## EXERCISE
Set down the material again. Keep every line exactly as it is.

## RECORDS SHOWN
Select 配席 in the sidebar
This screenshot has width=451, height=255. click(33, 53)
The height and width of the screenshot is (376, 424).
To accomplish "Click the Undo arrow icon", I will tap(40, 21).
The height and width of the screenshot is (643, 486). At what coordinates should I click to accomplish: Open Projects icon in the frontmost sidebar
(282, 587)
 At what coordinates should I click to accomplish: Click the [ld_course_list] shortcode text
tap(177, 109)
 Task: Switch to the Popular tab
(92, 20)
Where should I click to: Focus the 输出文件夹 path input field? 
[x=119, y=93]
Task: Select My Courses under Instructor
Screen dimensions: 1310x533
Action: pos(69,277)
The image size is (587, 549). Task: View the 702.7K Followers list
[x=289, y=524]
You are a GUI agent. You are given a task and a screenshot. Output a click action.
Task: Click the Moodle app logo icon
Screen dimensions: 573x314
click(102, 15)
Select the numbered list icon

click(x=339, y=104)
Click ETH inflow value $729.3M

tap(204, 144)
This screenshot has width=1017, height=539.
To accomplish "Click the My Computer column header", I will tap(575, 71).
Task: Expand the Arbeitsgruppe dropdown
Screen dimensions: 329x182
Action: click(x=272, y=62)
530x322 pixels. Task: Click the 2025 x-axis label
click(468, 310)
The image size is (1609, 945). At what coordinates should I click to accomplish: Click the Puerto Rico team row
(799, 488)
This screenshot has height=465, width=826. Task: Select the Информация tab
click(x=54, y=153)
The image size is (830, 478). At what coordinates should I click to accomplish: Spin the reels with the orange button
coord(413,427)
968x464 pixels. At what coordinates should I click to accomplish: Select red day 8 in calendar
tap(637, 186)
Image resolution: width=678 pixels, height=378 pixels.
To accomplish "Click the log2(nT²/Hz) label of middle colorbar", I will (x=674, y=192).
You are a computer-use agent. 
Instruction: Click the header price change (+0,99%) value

## RESPONSE AREA
Select 配席 in the sidebar
This screenshot has width=451, height=255. click(33, 53)
The height and width of the screenshot is (376, 424).
To accomplish "Click the Undo arrow icon", I will tap(40, 21).
The height and width of the screenshot is (643, 486). At what coordinates should I click to accomplish: Open Projects icon in the frontmost sidebar
(282, 587)
 At what coordinates should I click to accomplish: Click the [ld_course_list] shortcode text
tap(177, 109)
 Task: Switch to the Popular tab
(92, 20)
Where should I click to: Focus the 输出文件夹 path input field? 
[x=119, y=93]
Task: Select My Courses under Instructor
Screen dimensions: 1310x533
Action: pos(69,277)
The image size is (587, 549). Task: View the 702.7K Followers list
[x=289, y=524]
You are a GUI agent. You are given a task and a screenshot. Output a click action.
Task: Click the Moodle app logo icon
Screen dimensions: 573x314
click(102, 15)
Select the numbered list icon

click(x=339, y=104)
Click ETH inflow value $729.3M

tap(204, 144)
This screenshot has width=1017, height=539.
To accomplish "Click the My Computer column header", I will tap(575, 71).
Task: Expand the Arbeitsgruppe dropdown
Screen dimensions: 329x182
Action: click(x=272, y=62)
530x322 pixels. Task: Click the 2025 x-axis label
click(468, 310)
The image size is (1609, 945). At what coordinates should I click to accomplish: Click the Puerto Rico team row
(799, 488)
This screenshot has height=465, width=826. Task: Select the Информация tab
click(x=54, y=153)
The image size is (830, 478). At what coordinates should I click to accomplish: Spin the reels with the orange button
coord(413,427)
968x464 pixels. At what coordinates should I click to accomplish: Select red day 8 in calendar
tap(637, 186)
Image resolution: width=678 pixels, height=378 pixels.
To accomplish "Click the log2(nT²/Hz) label of middle colorbar", I will (x=674, y=192).
You are a computer-use agent. 
Instruction: Click the header price change (+0,99%) value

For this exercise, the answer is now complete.